= Christchurch Health and Development Study =

Observational study of human health

The Christchurch Health and Development Study is an ongoing long-term observational study of human health, based on study of a group of individuals born in Christchurch, New Zealand, in the 1970s. It has spawned over 500 papers and many other experiments.

== Overview ==
From April to August 1977, health researchers from the University of Otago, Christchurch, sought to enroll newborns as study participants. Ultimately, 1,265 children in Christchurch, representing over 97% of the births during the intake period, were enrolled in the study and followed into their 40s. A wide variety of data was collected regarding family, personal and social circumstances over the time period.
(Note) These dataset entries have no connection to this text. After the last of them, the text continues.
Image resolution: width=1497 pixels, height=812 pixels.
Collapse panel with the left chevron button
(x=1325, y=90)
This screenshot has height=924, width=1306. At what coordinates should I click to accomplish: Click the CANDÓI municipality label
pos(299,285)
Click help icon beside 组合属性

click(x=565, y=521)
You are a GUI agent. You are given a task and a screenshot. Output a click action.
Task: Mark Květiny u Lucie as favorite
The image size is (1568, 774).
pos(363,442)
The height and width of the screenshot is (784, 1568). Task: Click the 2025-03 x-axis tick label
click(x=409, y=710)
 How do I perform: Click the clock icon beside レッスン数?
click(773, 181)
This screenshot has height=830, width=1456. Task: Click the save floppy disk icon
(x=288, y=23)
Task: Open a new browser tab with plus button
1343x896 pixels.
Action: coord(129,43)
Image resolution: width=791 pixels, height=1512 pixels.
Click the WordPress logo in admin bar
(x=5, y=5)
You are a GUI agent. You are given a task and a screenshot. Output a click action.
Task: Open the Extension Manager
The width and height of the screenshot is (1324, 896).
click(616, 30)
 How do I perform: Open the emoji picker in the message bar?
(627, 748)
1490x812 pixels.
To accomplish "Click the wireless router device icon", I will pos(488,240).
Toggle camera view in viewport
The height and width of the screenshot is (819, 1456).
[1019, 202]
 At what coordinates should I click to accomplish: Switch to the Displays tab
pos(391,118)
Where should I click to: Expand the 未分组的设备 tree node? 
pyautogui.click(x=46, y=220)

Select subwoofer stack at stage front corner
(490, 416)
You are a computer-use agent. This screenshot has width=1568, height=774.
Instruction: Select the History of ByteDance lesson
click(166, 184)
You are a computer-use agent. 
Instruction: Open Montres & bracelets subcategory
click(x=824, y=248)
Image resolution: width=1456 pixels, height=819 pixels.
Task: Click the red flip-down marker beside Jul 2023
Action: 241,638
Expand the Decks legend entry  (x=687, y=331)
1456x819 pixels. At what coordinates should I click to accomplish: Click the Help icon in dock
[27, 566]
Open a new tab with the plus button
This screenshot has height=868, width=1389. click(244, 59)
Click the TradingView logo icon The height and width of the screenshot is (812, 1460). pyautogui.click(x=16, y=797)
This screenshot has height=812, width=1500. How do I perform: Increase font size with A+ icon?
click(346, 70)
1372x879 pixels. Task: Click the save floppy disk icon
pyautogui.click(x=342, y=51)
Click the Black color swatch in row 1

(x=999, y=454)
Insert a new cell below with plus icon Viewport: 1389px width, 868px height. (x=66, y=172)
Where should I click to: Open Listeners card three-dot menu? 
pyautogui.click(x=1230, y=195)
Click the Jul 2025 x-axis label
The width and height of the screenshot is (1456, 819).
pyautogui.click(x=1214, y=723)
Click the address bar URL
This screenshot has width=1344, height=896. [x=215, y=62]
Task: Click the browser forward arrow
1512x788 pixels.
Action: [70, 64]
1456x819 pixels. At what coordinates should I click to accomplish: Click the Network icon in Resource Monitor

Initial data were conducted at birth, four months, one year, every year to the age of 16, again at the age of 18 and at 21.

By 2001, the study had produced results regarding unemployment, crime, substance abuse, breastfeeding, adolescent pregnancy, adoption, and other topics. For example, the study found a strong correlation between duration of breastfeeding and academic outcomes in high school, building on previous research showing a change in IQ alone.

The study also collected over 900 baby teeth to evaluate the impact of lead on behavioral and cognitive outcomes.

A 40-year followup was conducted in 2019.

== Recent findings ==

- A 2009 study supported single-sex education.
- A 2018 analysis found that teen drinkers were far more likely to suffer from alcoholism as adults.
- A research result found that "smacking" children was ineffective as punishment.
- A 2018 result showed that children in the study period had a four-fold higher risk of obesity than their parents, suggesting that generational changes in diet and exercise have impacted obesity.
- A 2020 analysis found that over 28% of New Zealanders had tried meth at some point in their life.
- A 2020 paper evaluated the impact of marijuana use, as well as the age of first use, on mental health, depression, and psychiatric illness.
- A 2021 paper reported, based on data from the Christchurch Study, that "positive parenting" led to reduced alcoholism in adulthood.
- A 2021 research project was begun to study "quake brain": a theory of cognitive and mental decline following the 2011 Canterbury earthquakes.